Identification of a dual JAK3/TEC family kinase inhibitor for atopic dermatitis therapy.

Atopic dermatitis (AD) is a chronic inflammatory skin disorder characterized by recurrent eczematous lesions and severe itching, for which clinical treatments are limited. Selectively inhibiting Janus Kinase 3 (JAK3) and tyrosine kinase expressed in hepatocellular carcinoma (TEC) family kinases is proposed as a promising strategy to treat AD with possible reduced side effects and enhanced efficacy. In this study, we developed a dual JAK3/TEC family kinase inhibitor ZZB, which demonstrated potent inhibitory activity with IC₅₀ values of 0.89 nM against JAK3 and 11.56 nM against TEC kinase interleukin-2-inducible T-cell kinase (ITK). Docking studies revealed that ZZB forms a covalent bond with the unique cysteine residue at position 909 (Cys⁹⁰⁹) in JAK3 and Cys⁴⁴² in ITK. Utilizing human peripheral blood mononuclear cells, we discovered ZZB selectively inhibits JAK3-dependent cytokines signaling and ITK-mediated CD4⁺ T cell activation. Moreover, in vitro studies indicated ZZB significantly suppresses the proliferation and differentiation of CD4⁺ T cells, as well as the cytolytic function of CD8⁺ T cells and NK cells.
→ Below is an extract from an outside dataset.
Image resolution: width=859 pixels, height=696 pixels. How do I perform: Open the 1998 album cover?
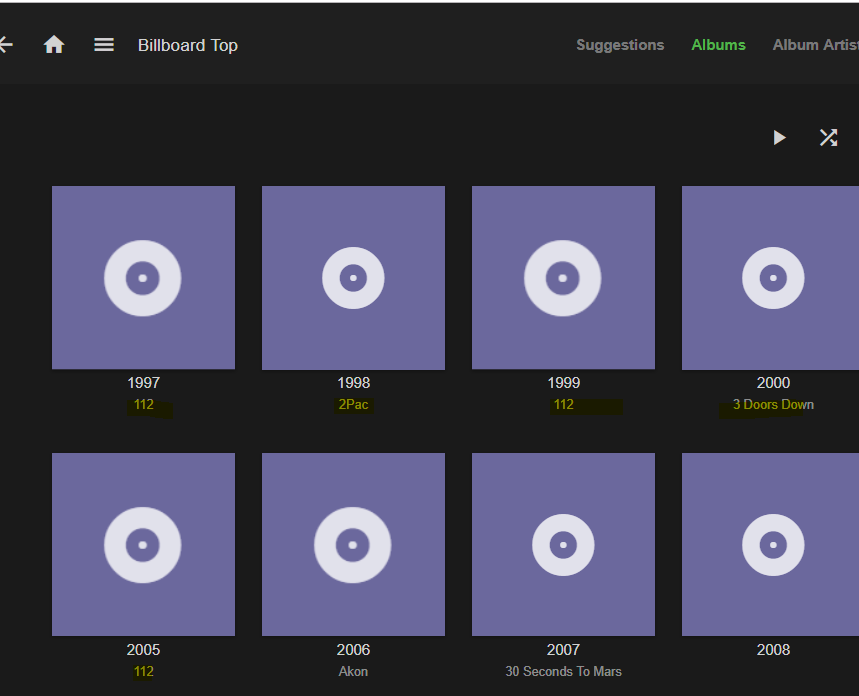[353, 278]
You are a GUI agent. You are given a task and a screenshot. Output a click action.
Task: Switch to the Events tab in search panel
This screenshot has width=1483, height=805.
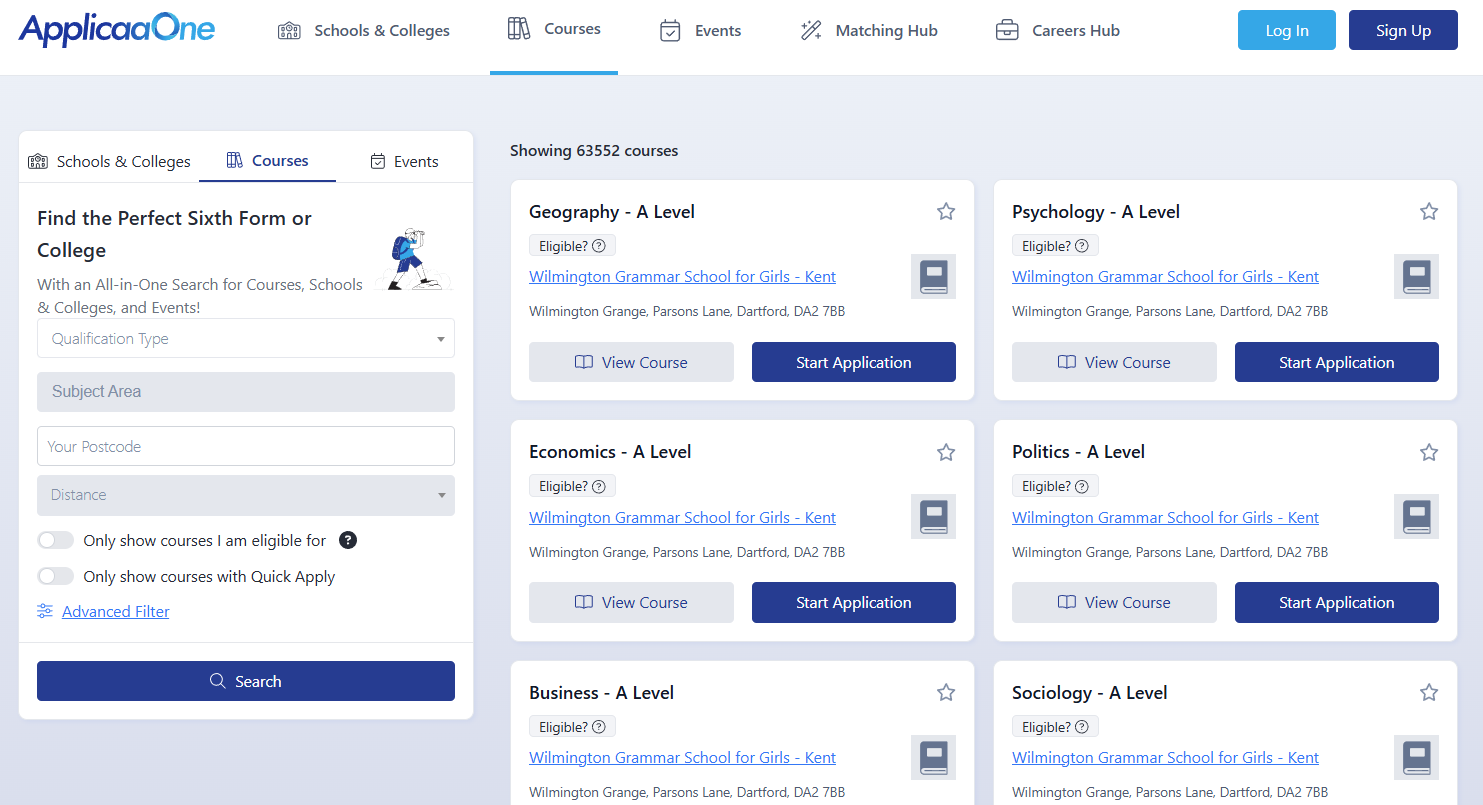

We then conducted a pharmacokinetic study in mice and observed a favorable pharmacokinetic profile for ZZB. In a mouse model of AD induced by repeated application of 2,4-dinitrochlorobenzene to the shaved dorsal skin, oral administration of ZZB (100 mg/kg) markedly improved skin condition and reduced immune cell infiltration, matching the efficacy of the positive drug dexamethasone. We conclude that the JAK3/TEC kinase inhibitor ZZB is a highly promising candidate for the treatment of AD.